Findings The major findings of this study serve to reinforce much of the existing and emerging work that critiques ‘pro-poor’ strategies, including microfinance, and developmental ‘hope and growth’ post-war discourses around the dynamism of entrepreneurship. Our key findings can be broadly expressed as the following:
Women often do ‘what they have to do’ in order to survive the material and spatial disruption they experienced both during and after war. Our findings underline the fact that the life that is lived in the postwar economy continues to be lived in relation to the war economy, in the sense that everyday life is rarely lived without a sense of the past or the intersections of religion, class, caste, place and education. A post-war financialisation drive to boost consumer culture has left many people working several jobs.

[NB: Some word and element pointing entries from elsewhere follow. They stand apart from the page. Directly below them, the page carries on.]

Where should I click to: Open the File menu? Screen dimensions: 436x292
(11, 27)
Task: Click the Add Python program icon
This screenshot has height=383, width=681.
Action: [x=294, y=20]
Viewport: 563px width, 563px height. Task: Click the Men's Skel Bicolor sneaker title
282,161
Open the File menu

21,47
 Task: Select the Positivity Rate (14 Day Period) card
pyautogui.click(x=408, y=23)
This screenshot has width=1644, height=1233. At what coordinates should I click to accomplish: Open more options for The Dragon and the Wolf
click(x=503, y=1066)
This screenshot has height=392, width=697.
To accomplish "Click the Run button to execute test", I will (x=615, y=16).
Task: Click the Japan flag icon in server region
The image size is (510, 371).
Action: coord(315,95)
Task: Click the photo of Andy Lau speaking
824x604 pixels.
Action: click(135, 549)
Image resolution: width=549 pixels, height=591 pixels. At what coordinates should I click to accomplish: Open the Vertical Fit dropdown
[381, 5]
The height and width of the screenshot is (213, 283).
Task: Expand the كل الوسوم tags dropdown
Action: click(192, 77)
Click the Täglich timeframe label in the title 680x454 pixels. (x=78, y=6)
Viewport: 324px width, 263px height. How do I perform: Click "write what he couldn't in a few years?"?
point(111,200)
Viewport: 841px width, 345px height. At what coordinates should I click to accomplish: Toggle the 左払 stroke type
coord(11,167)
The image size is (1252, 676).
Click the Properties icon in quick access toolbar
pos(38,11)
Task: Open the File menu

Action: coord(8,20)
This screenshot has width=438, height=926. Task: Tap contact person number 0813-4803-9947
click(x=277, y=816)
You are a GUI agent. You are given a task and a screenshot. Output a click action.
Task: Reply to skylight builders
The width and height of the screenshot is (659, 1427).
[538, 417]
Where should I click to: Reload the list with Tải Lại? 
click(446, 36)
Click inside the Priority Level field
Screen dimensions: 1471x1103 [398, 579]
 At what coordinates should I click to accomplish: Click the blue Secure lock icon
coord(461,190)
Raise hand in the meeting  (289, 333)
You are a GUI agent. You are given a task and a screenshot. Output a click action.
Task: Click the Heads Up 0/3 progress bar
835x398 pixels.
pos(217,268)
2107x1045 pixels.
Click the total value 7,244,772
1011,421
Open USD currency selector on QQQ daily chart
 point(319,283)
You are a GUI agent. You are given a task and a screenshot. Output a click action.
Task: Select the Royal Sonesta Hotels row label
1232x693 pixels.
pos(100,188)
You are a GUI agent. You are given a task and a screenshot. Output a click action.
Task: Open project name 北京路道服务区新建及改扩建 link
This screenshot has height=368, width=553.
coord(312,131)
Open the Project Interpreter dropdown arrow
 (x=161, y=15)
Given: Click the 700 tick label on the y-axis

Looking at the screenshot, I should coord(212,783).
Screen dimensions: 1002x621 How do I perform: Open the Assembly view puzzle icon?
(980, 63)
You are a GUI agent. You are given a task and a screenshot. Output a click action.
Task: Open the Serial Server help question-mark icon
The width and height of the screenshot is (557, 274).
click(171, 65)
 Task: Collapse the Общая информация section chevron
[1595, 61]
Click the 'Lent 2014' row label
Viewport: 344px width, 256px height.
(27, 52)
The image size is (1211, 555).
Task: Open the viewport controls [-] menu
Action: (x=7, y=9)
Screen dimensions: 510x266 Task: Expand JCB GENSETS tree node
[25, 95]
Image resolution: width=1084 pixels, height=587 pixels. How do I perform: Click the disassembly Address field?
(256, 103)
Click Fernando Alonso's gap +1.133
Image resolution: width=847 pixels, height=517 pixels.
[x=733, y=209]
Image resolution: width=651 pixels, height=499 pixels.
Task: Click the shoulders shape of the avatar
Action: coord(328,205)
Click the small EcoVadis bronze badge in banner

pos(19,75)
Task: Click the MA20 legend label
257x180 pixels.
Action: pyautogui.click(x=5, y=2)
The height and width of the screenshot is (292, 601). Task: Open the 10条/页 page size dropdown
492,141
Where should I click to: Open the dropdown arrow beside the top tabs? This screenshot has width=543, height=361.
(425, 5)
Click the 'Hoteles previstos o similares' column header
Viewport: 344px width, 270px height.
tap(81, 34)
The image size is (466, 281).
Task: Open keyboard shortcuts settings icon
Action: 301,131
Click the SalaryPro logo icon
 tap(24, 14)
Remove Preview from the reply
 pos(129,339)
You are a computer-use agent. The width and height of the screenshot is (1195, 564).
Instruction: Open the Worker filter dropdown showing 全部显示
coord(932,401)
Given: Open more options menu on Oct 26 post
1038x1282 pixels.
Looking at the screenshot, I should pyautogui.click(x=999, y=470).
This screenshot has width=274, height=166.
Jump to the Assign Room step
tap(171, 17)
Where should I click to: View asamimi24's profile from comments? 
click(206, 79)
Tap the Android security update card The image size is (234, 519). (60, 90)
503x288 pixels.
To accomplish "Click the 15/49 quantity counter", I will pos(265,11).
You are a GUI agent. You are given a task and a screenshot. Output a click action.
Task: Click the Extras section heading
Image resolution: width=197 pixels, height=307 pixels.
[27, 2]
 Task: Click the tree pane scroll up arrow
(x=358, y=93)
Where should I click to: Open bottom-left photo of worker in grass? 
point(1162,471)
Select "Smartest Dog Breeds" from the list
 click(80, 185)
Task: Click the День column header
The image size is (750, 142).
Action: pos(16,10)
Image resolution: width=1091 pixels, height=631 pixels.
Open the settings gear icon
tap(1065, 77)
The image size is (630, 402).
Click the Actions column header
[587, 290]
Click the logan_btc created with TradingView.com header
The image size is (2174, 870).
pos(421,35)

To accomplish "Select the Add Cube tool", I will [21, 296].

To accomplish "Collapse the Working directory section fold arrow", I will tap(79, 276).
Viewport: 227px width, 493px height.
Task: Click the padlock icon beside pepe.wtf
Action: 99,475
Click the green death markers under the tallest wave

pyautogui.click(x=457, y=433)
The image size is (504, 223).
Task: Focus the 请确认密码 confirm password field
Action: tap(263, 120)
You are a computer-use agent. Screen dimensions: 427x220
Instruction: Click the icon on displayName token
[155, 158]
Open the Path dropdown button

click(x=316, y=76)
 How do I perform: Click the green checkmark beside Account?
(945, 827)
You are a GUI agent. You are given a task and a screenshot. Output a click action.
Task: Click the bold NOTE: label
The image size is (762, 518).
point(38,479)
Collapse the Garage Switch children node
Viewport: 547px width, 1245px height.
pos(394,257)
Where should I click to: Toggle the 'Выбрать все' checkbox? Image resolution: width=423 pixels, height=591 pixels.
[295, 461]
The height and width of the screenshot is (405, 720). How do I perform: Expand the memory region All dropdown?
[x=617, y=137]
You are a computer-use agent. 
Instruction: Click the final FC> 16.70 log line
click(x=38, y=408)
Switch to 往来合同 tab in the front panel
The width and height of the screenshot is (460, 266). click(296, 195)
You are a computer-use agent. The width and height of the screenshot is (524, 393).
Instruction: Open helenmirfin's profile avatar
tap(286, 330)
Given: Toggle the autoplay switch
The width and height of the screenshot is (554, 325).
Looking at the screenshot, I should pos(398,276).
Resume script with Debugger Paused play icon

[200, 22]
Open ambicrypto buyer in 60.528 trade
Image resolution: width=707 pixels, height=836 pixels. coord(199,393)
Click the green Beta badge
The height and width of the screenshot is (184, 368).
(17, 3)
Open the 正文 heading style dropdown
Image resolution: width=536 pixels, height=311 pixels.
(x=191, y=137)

A reliance on microfinancing, as well as a habit of serial and multiple loan-taking from a variety of sources has led to a culture of debt, normalised by the intense financialisation of the post-war years. Debt among women entrepreneurs is also driven by poor access to markets, skills deficits, unreliable payment and difficulty in negotiating due to gender-related social norms.
This research is part of the Secure Livelihoods Research Consortium (SLRC) programme
Citation
Ranawana, A. Senn, A. (2019) ‘We do what we have to do’: Cultures of indebtedness among women entrepreneurs in the east of Sri Lanka. Working paper. London: Secure Livelihoods Research Consortium.